Fig. 2 illustrates according to the synoptic diagram of the preferred embodiment of the present invention in a kind of one-dimensional data prefetch mode of data pre-fetching system support shown in Figure 1.F8 illustrates the location mode of one-dimensional data in storer among Fig. 2, and data cell is deposited in storer continuously.One-dimensional data shown in the F8 is by data cell E (1), E (2) ... form.F10 illustrates the Vector Groups S that is made up of data cell among the one-dimensional data F8 among Fig. 2.Vector Groups S is by n+1 vectorial R0, R1 ..., Rn forms.Vectorial R0 among the Vector Groups S is by the data cell E (1) among a the one-dimensional data F8, E (2), E (3),, E (a) forms, and any one vectorial Rx in the n+1 of the Vector Groups S vector (x represents more than or equal to the 0 any number less than n) is by E (m*x+1), E (m*x+2),, E (m*x+a) forms, m greater than 1 smaller or equal to 64.Processor need be provided with m among the Vector Groups S and the value of n, and the size of data cell F9 among the start address of one-dimensional data F8 and the one-dimensional data F8.Reading unit F6 writes in the register file of prefetch module F5 after obtaining data successively according to size and the address information of handling that sends desired data to storer that be provided with, and the maximal value of each data read is subjected to the bandwidth constraints of storer.The address information of data read increases progressively the start address of pointing to next data automatically according to being provided with.Writing module is written in the prefetch register the write sequence of register file reading of data successively then according to read module again.
Writing module enters waiting status after prefetch register is written into, and starts once more after processor carries out data read operation to this prefetch register, and writing module writes next data again.Writing module enters waiting status after finishing all write operations.Vector length among the Vector Groups S is subjected to register size restriction in the register file among the data pre-fetching module F5, the length of vector is smaller or equal to the length of register, if promptly among the data pre-fetching module F5 in the register file register be 128, then the vector among the Vector Groups S can not be above 128.
Vectorial R1 is read in the support of this pattern successively successively from the one-dimensional data of storer, R2 ..., Rn.And successively R1, R2 ..., Rn is written in the prefetch register, makes processor obtain R1 successively by the visit to prefetch register, R2 ..., Rn.

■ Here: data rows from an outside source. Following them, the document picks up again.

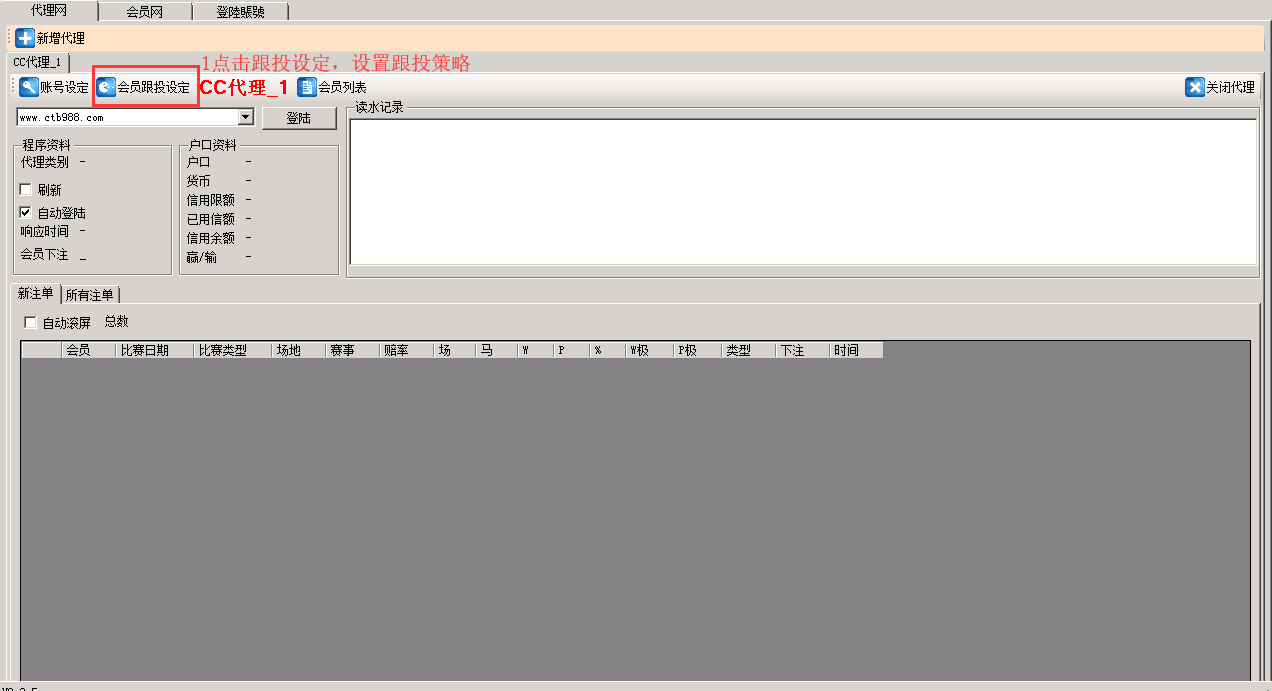Click inside the 读水记录 log text area

tap(802, 192)
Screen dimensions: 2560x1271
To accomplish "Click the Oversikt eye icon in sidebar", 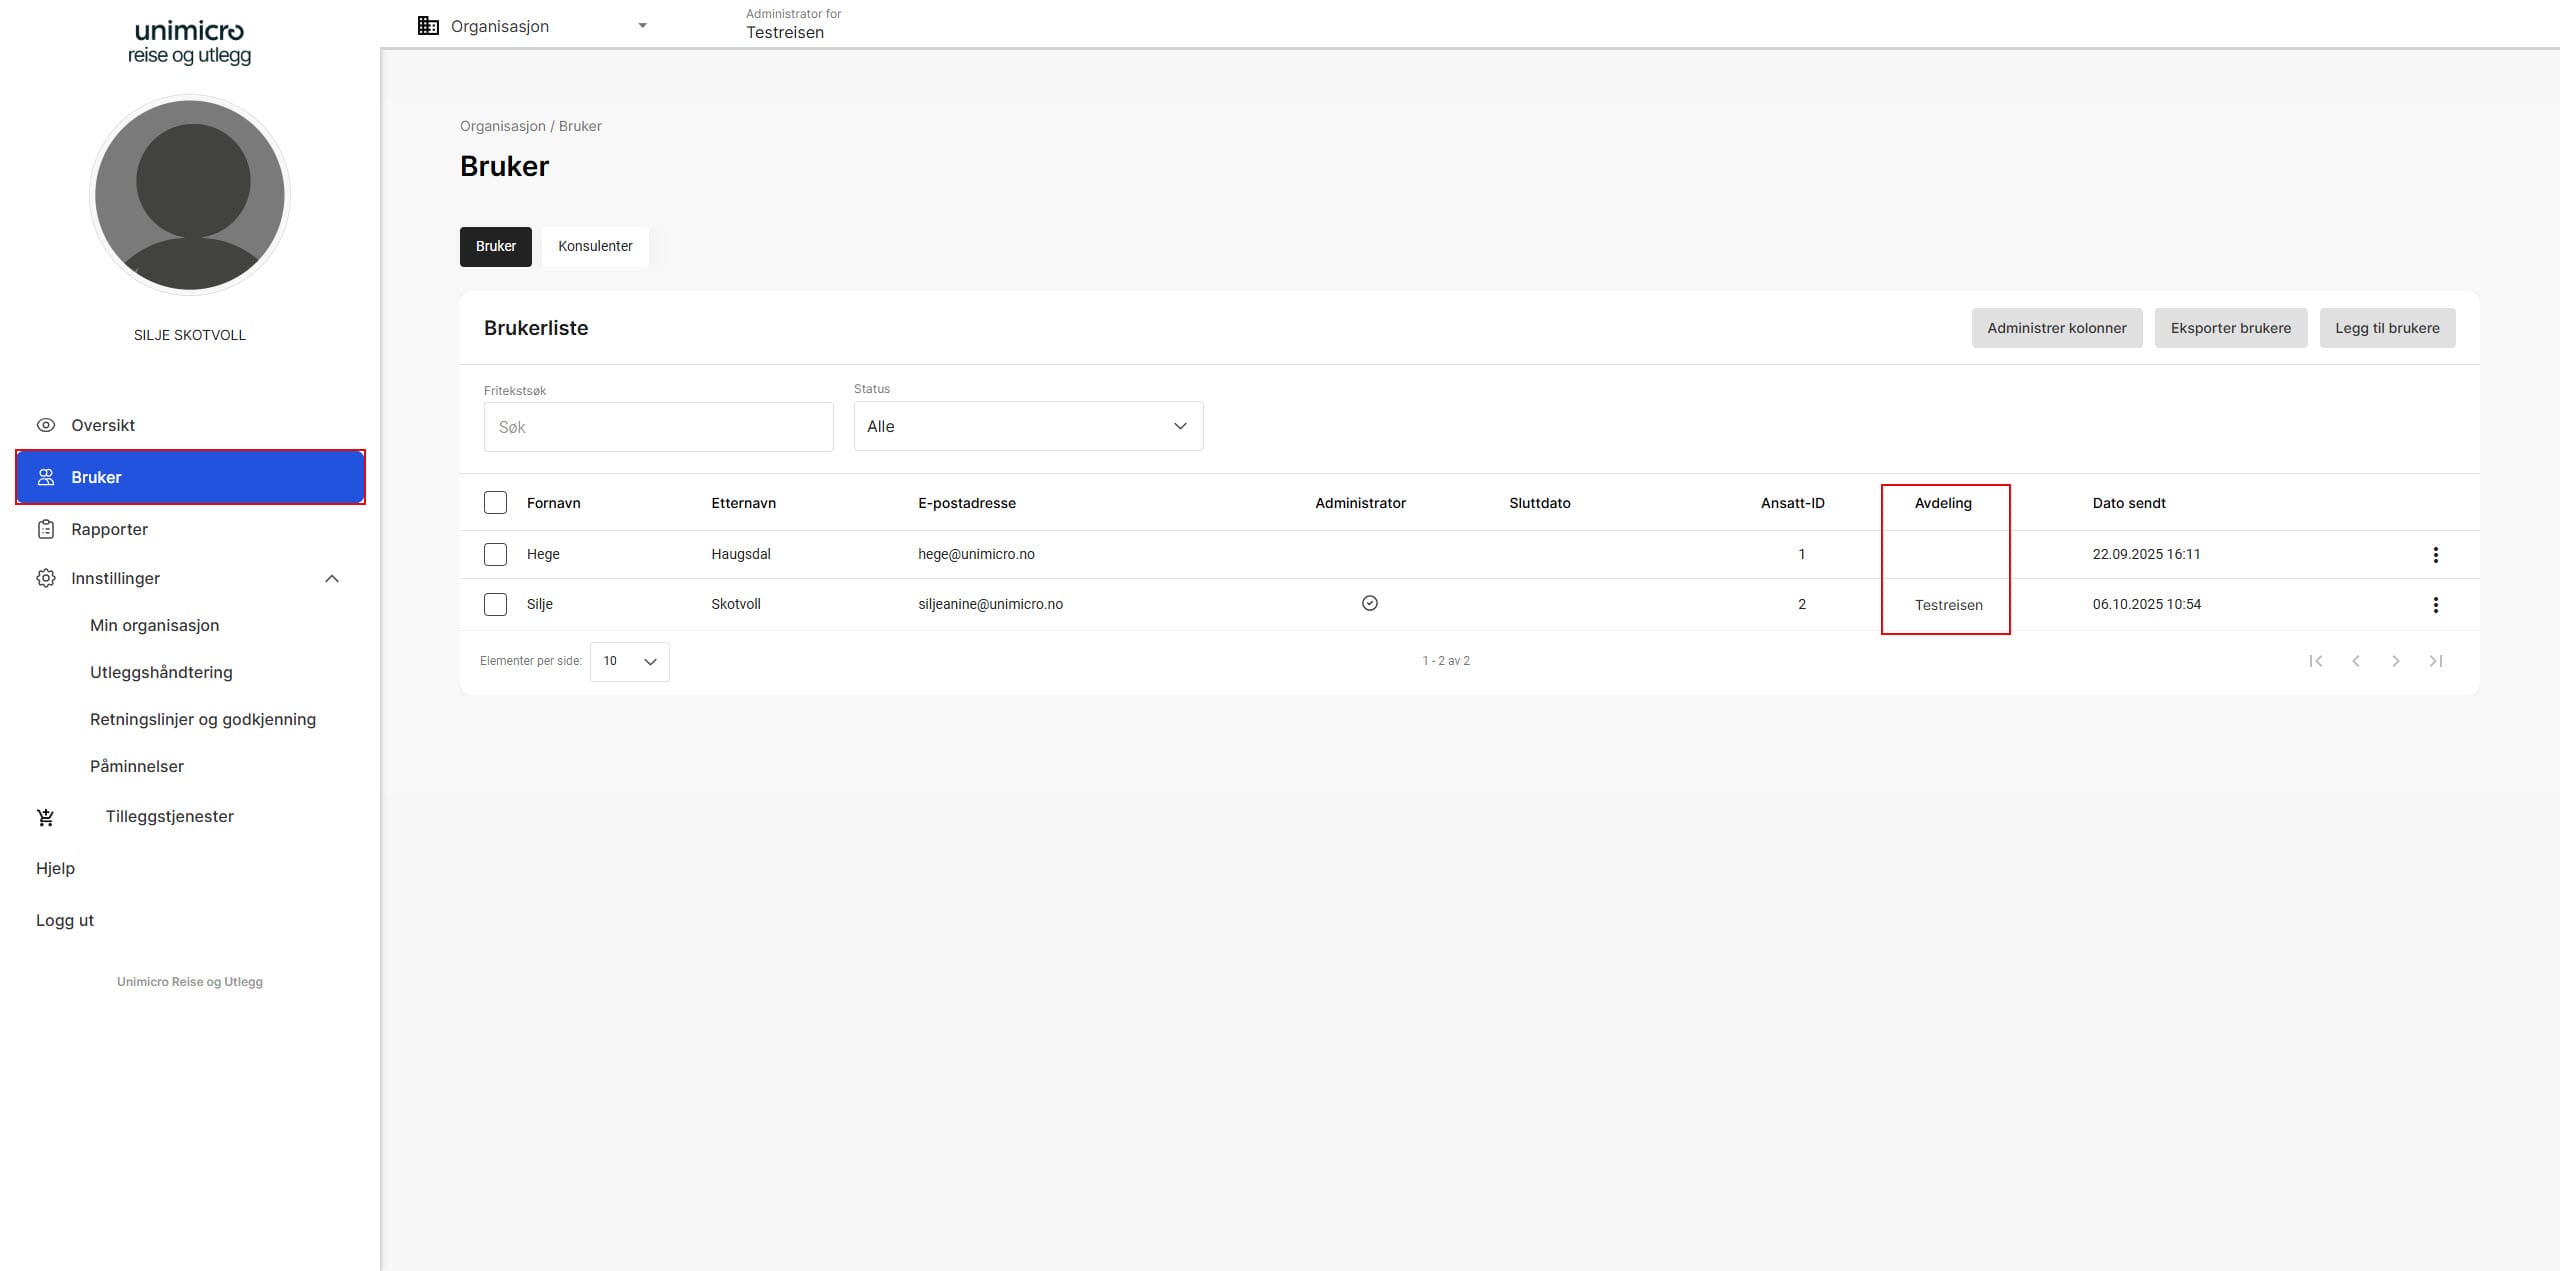I will coord(46,425).
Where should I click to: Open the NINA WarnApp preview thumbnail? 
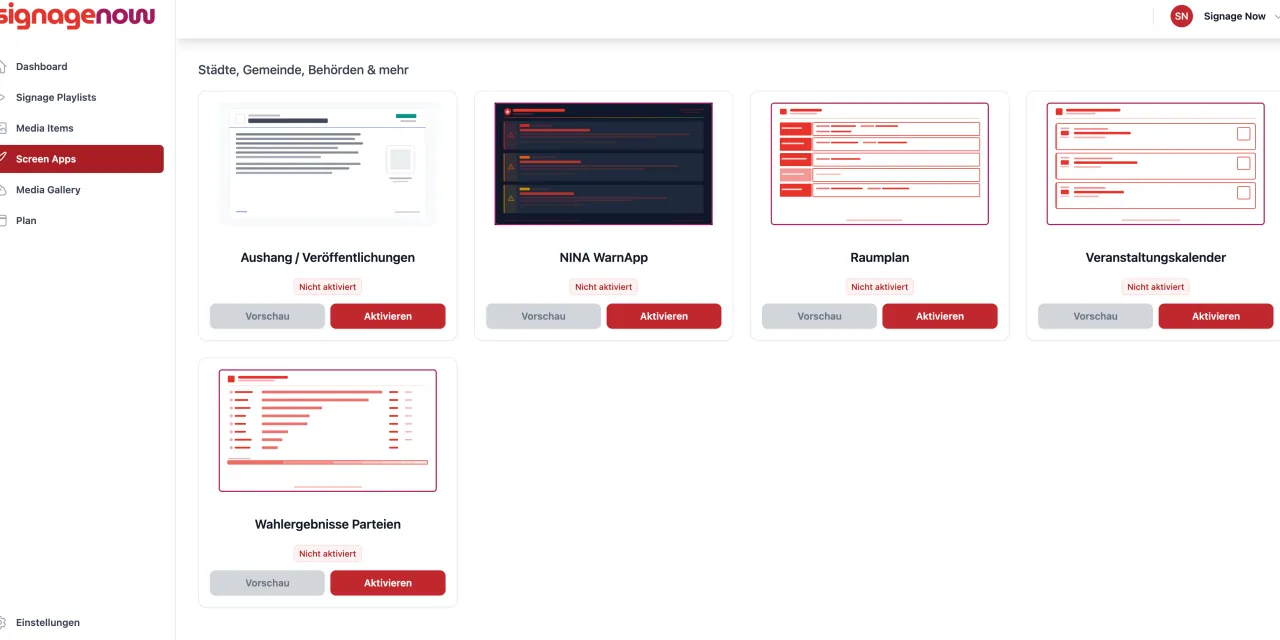[604, 163]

Fig. 3 illustrates according to the synoptic diagram of the preferred embodiment of the present invention in a kind of 2-D data prefetch mode of data pre-fetching system support shown in Figure 1.F11 illustrates the location mode of 2-D data in storer among Fig. 3, and data cell is deposited in storer continuously, and 2-D data is made of the capable j row of an i data unit F 12.F12 illustrates data cell E (1,1), E (1,2) ..., (i j) forms 2-D data F11 to E.F13 illustrates the capable Vector Groups V that is made up of data cell among the 2-D data F11 among Fig. 2.Go Vector Groups V by n vectorial V1, V2 ..., Vn forms.Any one vectorial Vx (x represents more than or equal to the 1 any number smaller or equal to n) in n the vector of row Vector Groups V is by E (x, 1), E (x, 2) ..., (x a) forms E.Processor need be provided with among the capable Vector Groups V number n of the big or small a and the vector of vector, and address and the E (i of E (1,1) among the 2-D data F11, j) size of j in, and the data type of data cell F12 among the 2-D data F11, data type refers to character type, short, integer data etc.At first reading unit F6 is according to the setting of processor E (1 from storer successively, 1) address begins to read vectorial V1 and writes data in the register file of F5, calculate the size according to j then, calculating next time, the start address of data read is the address of E (2,1).The start address of the data read start address that equals this data read adds j next time.Writing module is being written in the prefetch register the write sequence of register file reading of data successively then according to read module.After prefetch register is written into, enter waiting status, after processor carries out data read operation to this prefetch register, start once more, write next data.Writing module enters waiting status after finishing all write operations.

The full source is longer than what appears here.